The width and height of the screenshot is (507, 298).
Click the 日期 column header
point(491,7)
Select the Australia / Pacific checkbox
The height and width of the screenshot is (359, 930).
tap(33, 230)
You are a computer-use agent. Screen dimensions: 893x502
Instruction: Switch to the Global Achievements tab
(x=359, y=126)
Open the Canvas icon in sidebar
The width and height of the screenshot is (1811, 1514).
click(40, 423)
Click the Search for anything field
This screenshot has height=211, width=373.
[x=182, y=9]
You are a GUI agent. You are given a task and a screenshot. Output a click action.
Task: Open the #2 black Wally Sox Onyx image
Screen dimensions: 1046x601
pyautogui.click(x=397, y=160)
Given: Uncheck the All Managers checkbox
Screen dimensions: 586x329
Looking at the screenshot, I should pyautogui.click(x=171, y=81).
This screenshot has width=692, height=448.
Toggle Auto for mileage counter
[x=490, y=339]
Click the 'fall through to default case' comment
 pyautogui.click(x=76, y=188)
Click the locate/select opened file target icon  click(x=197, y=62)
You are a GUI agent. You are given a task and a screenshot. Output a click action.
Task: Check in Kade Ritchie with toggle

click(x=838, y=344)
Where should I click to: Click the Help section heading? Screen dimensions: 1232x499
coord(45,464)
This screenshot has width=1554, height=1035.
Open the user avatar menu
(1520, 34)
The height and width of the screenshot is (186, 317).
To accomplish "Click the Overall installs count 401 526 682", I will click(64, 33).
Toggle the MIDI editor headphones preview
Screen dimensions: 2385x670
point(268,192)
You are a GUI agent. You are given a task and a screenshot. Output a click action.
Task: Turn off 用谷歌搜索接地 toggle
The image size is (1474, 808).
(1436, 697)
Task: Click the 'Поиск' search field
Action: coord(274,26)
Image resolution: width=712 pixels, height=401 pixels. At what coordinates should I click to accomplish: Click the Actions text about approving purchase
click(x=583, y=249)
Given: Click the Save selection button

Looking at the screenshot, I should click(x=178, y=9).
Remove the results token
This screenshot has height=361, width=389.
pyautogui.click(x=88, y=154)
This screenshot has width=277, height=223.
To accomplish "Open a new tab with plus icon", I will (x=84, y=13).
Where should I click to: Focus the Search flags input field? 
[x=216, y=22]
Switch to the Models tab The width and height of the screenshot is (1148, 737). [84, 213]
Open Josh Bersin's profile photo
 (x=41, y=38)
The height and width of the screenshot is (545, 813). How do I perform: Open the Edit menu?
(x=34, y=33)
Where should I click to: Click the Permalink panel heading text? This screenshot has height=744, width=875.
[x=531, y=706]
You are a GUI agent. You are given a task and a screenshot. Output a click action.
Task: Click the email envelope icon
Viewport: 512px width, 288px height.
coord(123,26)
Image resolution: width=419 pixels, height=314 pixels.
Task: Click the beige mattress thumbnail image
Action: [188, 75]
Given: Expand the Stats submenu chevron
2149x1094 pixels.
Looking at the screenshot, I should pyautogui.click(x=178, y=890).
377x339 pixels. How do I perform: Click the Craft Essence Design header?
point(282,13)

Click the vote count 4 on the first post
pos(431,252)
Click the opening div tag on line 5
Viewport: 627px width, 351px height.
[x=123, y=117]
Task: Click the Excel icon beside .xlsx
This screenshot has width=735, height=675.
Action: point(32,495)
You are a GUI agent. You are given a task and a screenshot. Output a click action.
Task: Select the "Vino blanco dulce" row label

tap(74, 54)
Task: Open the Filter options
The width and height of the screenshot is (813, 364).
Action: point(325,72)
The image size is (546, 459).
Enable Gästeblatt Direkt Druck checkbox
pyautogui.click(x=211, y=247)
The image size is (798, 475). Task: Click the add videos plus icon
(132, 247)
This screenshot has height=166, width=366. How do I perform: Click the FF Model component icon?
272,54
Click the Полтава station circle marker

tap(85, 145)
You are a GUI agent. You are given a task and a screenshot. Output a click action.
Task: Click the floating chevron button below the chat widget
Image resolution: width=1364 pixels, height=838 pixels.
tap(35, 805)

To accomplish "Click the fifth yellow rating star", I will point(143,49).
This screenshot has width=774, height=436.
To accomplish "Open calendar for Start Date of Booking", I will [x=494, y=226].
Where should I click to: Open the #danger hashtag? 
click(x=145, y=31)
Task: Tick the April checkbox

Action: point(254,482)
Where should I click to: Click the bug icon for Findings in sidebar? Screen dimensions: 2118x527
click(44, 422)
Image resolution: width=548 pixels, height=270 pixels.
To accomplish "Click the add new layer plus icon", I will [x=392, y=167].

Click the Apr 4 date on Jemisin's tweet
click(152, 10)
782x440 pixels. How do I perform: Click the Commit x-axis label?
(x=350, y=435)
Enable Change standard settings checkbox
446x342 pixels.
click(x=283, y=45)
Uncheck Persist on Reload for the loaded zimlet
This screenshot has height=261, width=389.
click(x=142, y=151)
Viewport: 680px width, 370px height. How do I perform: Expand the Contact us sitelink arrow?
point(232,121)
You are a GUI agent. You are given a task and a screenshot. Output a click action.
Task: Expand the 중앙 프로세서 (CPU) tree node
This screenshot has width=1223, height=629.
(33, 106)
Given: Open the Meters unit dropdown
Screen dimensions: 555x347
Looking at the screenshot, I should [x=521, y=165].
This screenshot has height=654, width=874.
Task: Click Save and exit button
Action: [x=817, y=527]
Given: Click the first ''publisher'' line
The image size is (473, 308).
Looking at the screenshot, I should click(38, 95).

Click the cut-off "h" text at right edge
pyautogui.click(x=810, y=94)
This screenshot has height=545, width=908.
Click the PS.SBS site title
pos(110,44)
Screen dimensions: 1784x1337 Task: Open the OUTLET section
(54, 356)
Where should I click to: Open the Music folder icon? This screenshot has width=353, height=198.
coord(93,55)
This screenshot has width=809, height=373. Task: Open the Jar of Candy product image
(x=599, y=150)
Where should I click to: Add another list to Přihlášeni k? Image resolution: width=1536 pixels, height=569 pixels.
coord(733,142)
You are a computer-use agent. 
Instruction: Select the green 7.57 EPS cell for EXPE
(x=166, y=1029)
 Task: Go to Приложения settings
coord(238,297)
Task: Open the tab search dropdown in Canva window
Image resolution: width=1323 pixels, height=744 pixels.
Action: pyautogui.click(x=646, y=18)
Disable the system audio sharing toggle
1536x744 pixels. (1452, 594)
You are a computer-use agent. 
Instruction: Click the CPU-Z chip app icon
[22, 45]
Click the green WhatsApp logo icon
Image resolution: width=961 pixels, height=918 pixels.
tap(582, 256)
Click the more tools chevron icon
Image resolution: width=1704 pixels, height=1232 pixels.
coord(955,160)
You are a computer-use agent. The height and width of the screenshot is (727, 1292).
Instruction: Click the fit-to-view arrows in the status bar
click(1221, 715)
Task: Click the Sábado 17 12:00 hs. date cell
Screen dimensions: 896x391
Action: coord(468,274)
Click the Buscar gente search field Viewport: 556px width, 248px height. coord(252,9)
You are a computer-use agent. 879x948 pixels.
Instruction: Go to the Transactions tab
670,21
--
● What is required: Please return every one of the records above word for word, with nothing changed.

● Full output:
The width and height of the screenshot is (507, 298).
Click the 日期 column header
point(491,7)
Select the Australia / Pacific checkbox
The height and width of the screenshot is (359, 930).
tap(33, 230)
You are a computer-use agent. Screen dimensions: 893x502
Instruction: Switch to the Global Achievements tab
(x=359, y=126)
Open the Canvas icon in sidebar
The width and height of the screenshot is (1811, 1514).
click(40, 423)
Click the Search for anything field
This screenshot has height=211, width=373.
[x=182, y=9]
You are a GUI agent. You are given a task and a screenshot. Output a click action.
Task: Open the #2 black Wally Sox Onyx image
Screen dimensions: 1046x601
pyautogui.click(x=397, y=160)
Given: Uncheck the All Managers checkbox
Screen dimensions: 586x329
Looking at the screenshot, I should pyautogui.click(x=171, y=81).
This screenshot has width=692, height=448.
Toggle Auto for mileage counter
[x=490, y=339]
Click the 'fall through to default case' comment
 pyautogui.click(x=76, y=188)
Click the locate/select opened file target icon  click(x=197, y=62)
You are a GUI agent. You are given a task and a screenshot. Output a click action.
Task: Check in Kade Ritchie with toggle

click(x=838, y=344)
Where should I click to: Click the Help section heading? Screen dimensions: 1232x499
coord(45,464)
This screenshot has width=1554, height=1035.
Open the user avatar menu
(1520, 34)
The height and width of the screenshot is (186, 317).
To accomplish "Click the Overall installs count 401 526 682", I will click(64, 33).
Toggle the MIDI editor headphones preview
Screen dimensions: 2385x670
point(268,192)
You are a GUI agent. You are given a task and a screenshot. Output a click action.
Task: Turn off 用谷歌搜索接地 toggle
The image size is (1474, 808).
(1436, 697)
Task: Click the 'Поиск' search field
Action: coord(274,26)
Image resolution: width=712 pixels, height=401 pixels. At what coordinates should I click to accomplish: Click the Actions text about approving purchase
click(x=583, y=249)
Given: Click the Save selection button

Looking at the screenshot, I should click(x=178, y=9).
Remove the results token
This screenshot has height=361, width=389.
pyautogui.click(x=88, y=154)
This screenshot has width=277, height=223.
To accomplish "Open a new tab with plus icon", I will (x=84, y=13).
Where should I click to: Focus the Search flags input field? 
[x=216, y=22]
Switch to the Models tab The width and height of the screenshot is (1148, 737). [84, 213]
Open Josh Bersin's profile photo
 (x=41, y=38)
The height and width of the screenshot is (545, 813). How do I perform: Open the Edit menu?
(x=34, y=33)
Where should I click to: Click the Permalink panel heading text? This screenshot has height=744, width=875.
[x=531, y=706]
You are a GUI agent. You are given a task and a screenshot. Output a click action.
Task: Click the email envelope icon
Viewport: 512px width, 288px height.
coord(123,26)
Image resolution: width=419 pixels, height=314 pixels.
Task: Click the beige mattress thumbnail image
Action: [188, 75]
Given: Expand the Stats submenu chevron
2149x1094 pixels.
Looking at the screenshot, I should pyautogui.click(x=178, y=890).
377x339 pixels. How do I perform: Click the Craft Essence Design header?
point(282,13)

Click the vote count 4 on the first post
pos(431,252)
Click the opening div tag on line 5
Viewport: 627px width, 351px height.
[x=123, y=117]
Task: Click the Excel icon beside .xlsx
This screenshot has width=735, height=675.
Action: point(32,495)
You are a GUI agent. You are given a task and a screenshot. Output a click action.
Task: Select the "Vino blanco dulce" row label

tap(74, 54)
Task: Open the Filter options
The width and height of the screenshot is (813, 364).
Action: point(325,72)
The image size is (546, 459).
Enable Gästeblatt Direkt Druck checkbox
pyautogui.click(x=211, y=247)
The image size is (798, 475). Task: Click the add videos plus icon
(132, 247)
This screenshot has height=166, width=366. How do I perform: Click the FF Model component icon?
272,54
Click the Полтава station circle marker

tap(85, 145)
You are a GUI agent. You are given a task and a screenshot. Output a click action.
Task: Click the floating chevron button below the chat widget
Image resolution: width=1364 pixels, height=838 pixels.
tap(35, 805)

To accomplish "Click the fifth yellow rating star", I will point(143,49).
This screenshot has width=774, height=436.
To accomplish "Open calendar for Start Date of Booking", I will [x=494, y=226].
Where should I click to: Open the #danger hashtag? 
click(x=145, y=31)
Task: Tick the April checkbox

Action: point(254,482)
Where should I click to: Click the bug icon for Findings in sidebar? Screen dimensions: 2118x527
click(44, 422)
Image resolution: width=548 pixels, height=270 pixels.
To accomplish "Click the add new layer plus icon", I will [x=392, y=167].

Click the Apr 4 date on Jemisin's tweet
click(152, 10)
782x440 pixels. How do I perform: Click the Commit x-axis label?
(x=350, y=435)
Enable Change standard settings checkbox
446x342 pixels.
click(x=283, y=45)
Uncheck Persist on Reload for the loaded zimlet
This screenshot has height=261, width=389.
click(x=142, y=151)
Viewport: 680px width, 370px height. How do I perform: Expand the Contact us sitelink arrow?
point(232,121)
You are a GUI agent. You are given a task and a screenshot. Output a click action.
Task: Expand the 중앙 프로세서 (CPU) tree node
This screenshot has width=1223, height=629.
(33, 106)
Given: Open the Meters unit dropdown
Screen dimensions: 555x347
Looking at the screenshot, I should [x=521, y=165].
This screenshot has height=654, width=874.
Task: Click Save and exit button
Action: [x=817, y=527]
Given: Click the first ''publisher'' line
The image size is (473, 308).
Looking at the screenshot, I should click(38, 95).

Click the cut-off "h" text at right edge
pyautogui.click(x=810, y=94)
This screenshot has height=545, width=908.
Click the PS.SBS site title
pos(110,44)
Screen dimensions: 1784x1337 Task: Open the OUTLET section
(54, 356)
Where should I click to: Open the Music folder icon? This screenshot has width=353, height=198.
coord(93,55)
This screenshot has width=809, height=373. Task: Open the Jar of Candy product image
(x=599, y=150)
Where should I click to: Add another list to Přihlášeni k? Image resolution: width=1536 pixels, height=569 pixels.
coord(733,142)
You are a computer-use agent. 
Instruction: Select the green 7.57 EPS cell for EXPE
(x=166, y=1029)
 Task: Go to Приложения settings
coord(238,297)
Task: Open the tab search dropdown in Canva window
Image resolution: width=1323 pixels, height=744 pixels.
Action: pyautogui.click(x=646, y=18)
Disable the system audio sharing toggle
1536x744 pixels. (1452, 594)
You are a computer-use agent. 
Instruction: Click the CPU-Z chip app icon
[22, 45]
Click the green WhatsApp logo icon
Image resolution: width=961 pixels, height=918 pixels.
tap(582, 256)
Click the more tools chevron icon
Image resolution: width=1704 pixels, height=1232 pixels.
coord(955,160)
You are a computer-use agent. The height and width of the screenshot is (727, 1292).
Instruction: Click the fit-to-view arrows in the status bar
click(1221, 715)
Task: Click the Sábado 17 12:00 hs. date cell
Screen dimensions: 896x391
Action: coord(468,274)
Click the Buscar gente search field Viewport: 556px width, 248px height. coord(252,9)
You are a computer-use agent. 879x948 pixels.
Instruction: Go to the Transactions tab
670,21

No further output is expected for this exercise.